The Pletzl of 2022 is something of a Jewish melting pot with an eclectic mix of Ashkenazi, Sephardic, Mizrahi and Israeli culture. Nowhere is that more obvious than at the restaurants, bakeries and delis of the Pletzl where you can find everything from a fast falafel to a good old-fashioned knish.
Florence Kahn’s eponymous bakery sits in the heart of the Pletzl with a remarkable blue mosaic exterior that catches your eye. It’s a bakery/deli experience that would be familiar to any American with shelves of fresh challah and other sweet pastries alongside savory sandwiches, like Kahn’s signature pletzel. Kahn takes inspiration from the historical pletzel flatbread layered in onions and poppy seeds to create a fluffy sandwich bread with your choice of pastrami, turkey or corned beef inside; topped with eggplant, caviar, red peppers, tomatoes, cucumbers and pickles.
Address: 24 Rue des Ecouffes, 75004 Paris, France
For a hodge-podge of the Jewish-American deli experience and old school Americana, check out Schwartz’s. It’s a portal into 1950s U.S. diner culture with its mix of American staples, like hot dogs and burgers alongside pastrami sandwiches and even their own Reuben. They boast 60 years of family experience, bringing the New York deli experience to Paris since 2009 now with three locations across the city.
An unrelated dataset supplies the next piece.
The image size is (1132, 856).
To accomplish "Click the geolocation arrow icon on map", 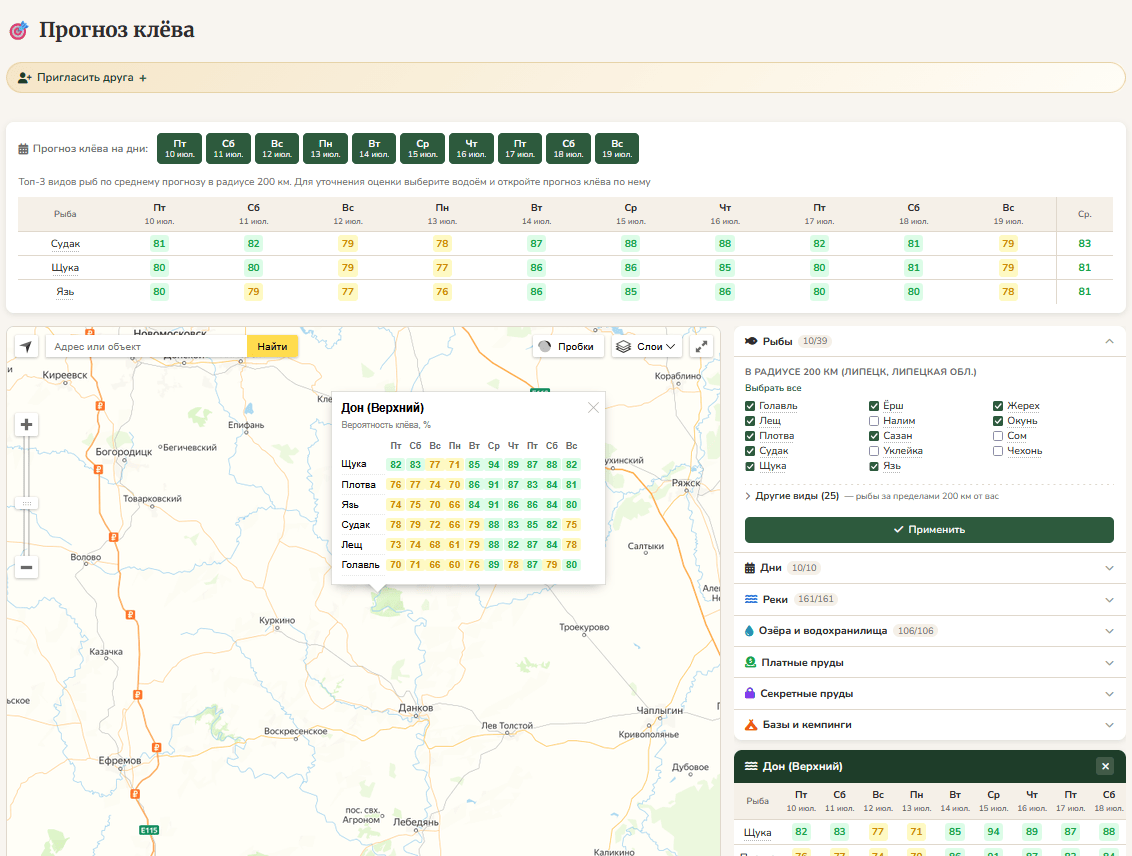I will 26,346.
Address: 16 Rue des Ecouffes, 75004 Paris, France
Miznon is Israeli dining with a French twist, founded by chef Eyal Shani, with three locations across the city, including in the Marais. The restaurant also has locations in Tel Aviv, Vienna, Melbourne and New York City. It’s fast casual dining featuring fresh ingredients that will keep both carnivores and vegetarians happy. They’re known for their whole-roasted cauliflower, but there’s plenty to explore on the menu from their minty lamb kebabs to falafel and ratatouille — all of which you can order stuffed into one of their pillowy pitas.
Address: 22 rue des Ecouffes, 75004 Paris France
Sacha Finkelsztajn – La Boutique Jaune
La Boutique Jaune offers the same simple, no-frills charm as Florence Kahn. The quaint shop features a variety baked goods and even some groceries — and they’ve been doing it since 1946. It’s also the best place to pop in for a knish.
Address: 27 Rue des Rosiers, 75004 Paris, France
Alfi Nouvelle Tradition
They don’t do sandwiches here; they do Alfis. What is an alfi? Well really, just a sandwich. The kosher deli’s slogan is: “C’est n’est pas un sandwich, c’est un alfi,” translating to: “It’s not a sandwich, it’s an alfi.” The deli features a handful of Alfi options, stuffing your favorite meats (turkey, beef pastrami and sausages) or roasted veggies between slices of your bread of choice.
Address: 18 Rue des Ecouffes, 75004 Paris, France
L’As du Fallafel
Expect to find a line stretching around the block if you come by the wildly popular L’As du Fallafel during lunch. It’s a casual, Israeli falafel joint where most people walk up and take their order to-go. But dining in is an option with various kebabs, shakshuka and shawarma on the menu as well. Stretch it out into a long lunch with some Israeli wine.